For Bates, who balances duties as a professor and researcher with a passion for community involvement, New Jersey serves as a powerful case in point. And she is determined that her students understand the tug-of-war between development and environmental health by viewing conflicts such as the state’s black bear hunt, the impacts of flooding on old communities along the Delaware River, and pollution management in poor neighborhoods, close-up.
Several of her students, for example, worked closely with a grassroots community organization in Trenton that formed in response to the redevelopment of an elementary school in the neighborhood. Alerted by midnight deliveries to the site, residents began to suspect that the subcontractor was using contaminated fill at the school, and that set off a wider debate about how the construction project should proceed.
“This was a great environmental justice case study for my students,” Bates says. “They were able to interview officials from the state Department of Environmental Protection and the City of Trenton, to attend community meetings, and in the end, put together an impressive and well-received presentation for the community.”
The project turned out to be a launching pad for several planning and policy careers. A student who wrote her senior thesis on the conflict now works for the Trenton planning office. Another graduated from the Edward J. Bloustein School of Planning and Public Policy at Rutgers University and does research for a non-governmental organization based in Boston.
Bates is also a strong believer that the skills TCNJ students learn from their community involvements within a few miles of the campus are highly transferrable—to other countries, and even other languages.
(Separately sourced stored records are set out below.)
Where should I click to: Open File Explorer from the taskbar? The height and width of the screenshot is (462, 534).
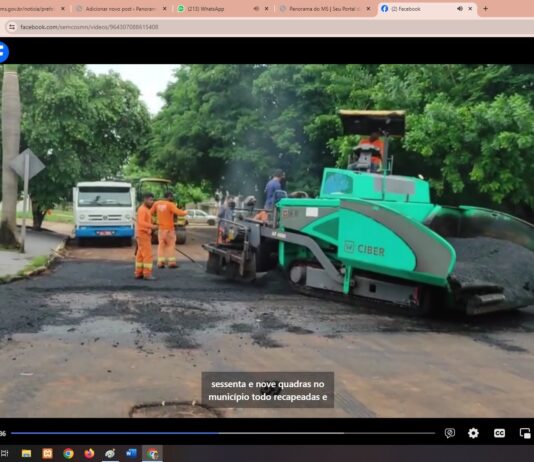tap(26, 453)
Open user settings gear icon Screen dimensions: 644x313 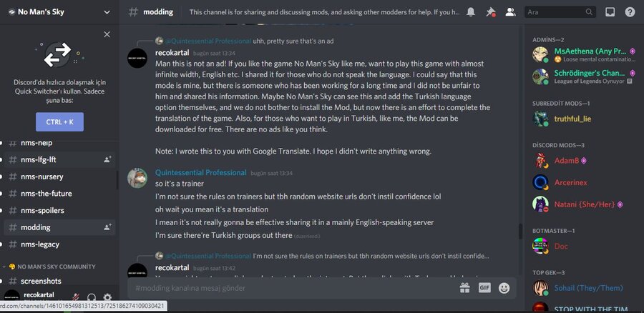coord(107,298)
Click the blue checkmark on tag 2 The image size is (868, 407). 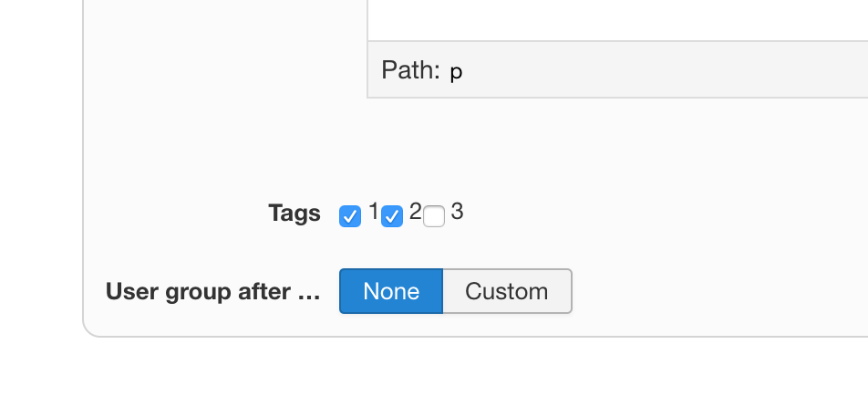(392, 216)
Last spring, she helped to establish a study abroad program in Granada, Nicaragua, in conjunction with the College’s Bonner Center for Civic and Community Engagement, academic officials, and the Center for Global Engagement.
“What these students would do in Trenton, they will do instead in Nicaragua,” she said, noting that in addition to taking courses in Spanish and sociology, they will work in some of Granada’s poorest neighborhoods at a community center, a residence for street children, and nursing home for abandoned elderly people.
And the joy of her job, Bates notes, “is the ability to work with dedicated students and colleagues to develop meaningful experiences both in the classroom and in the real world.”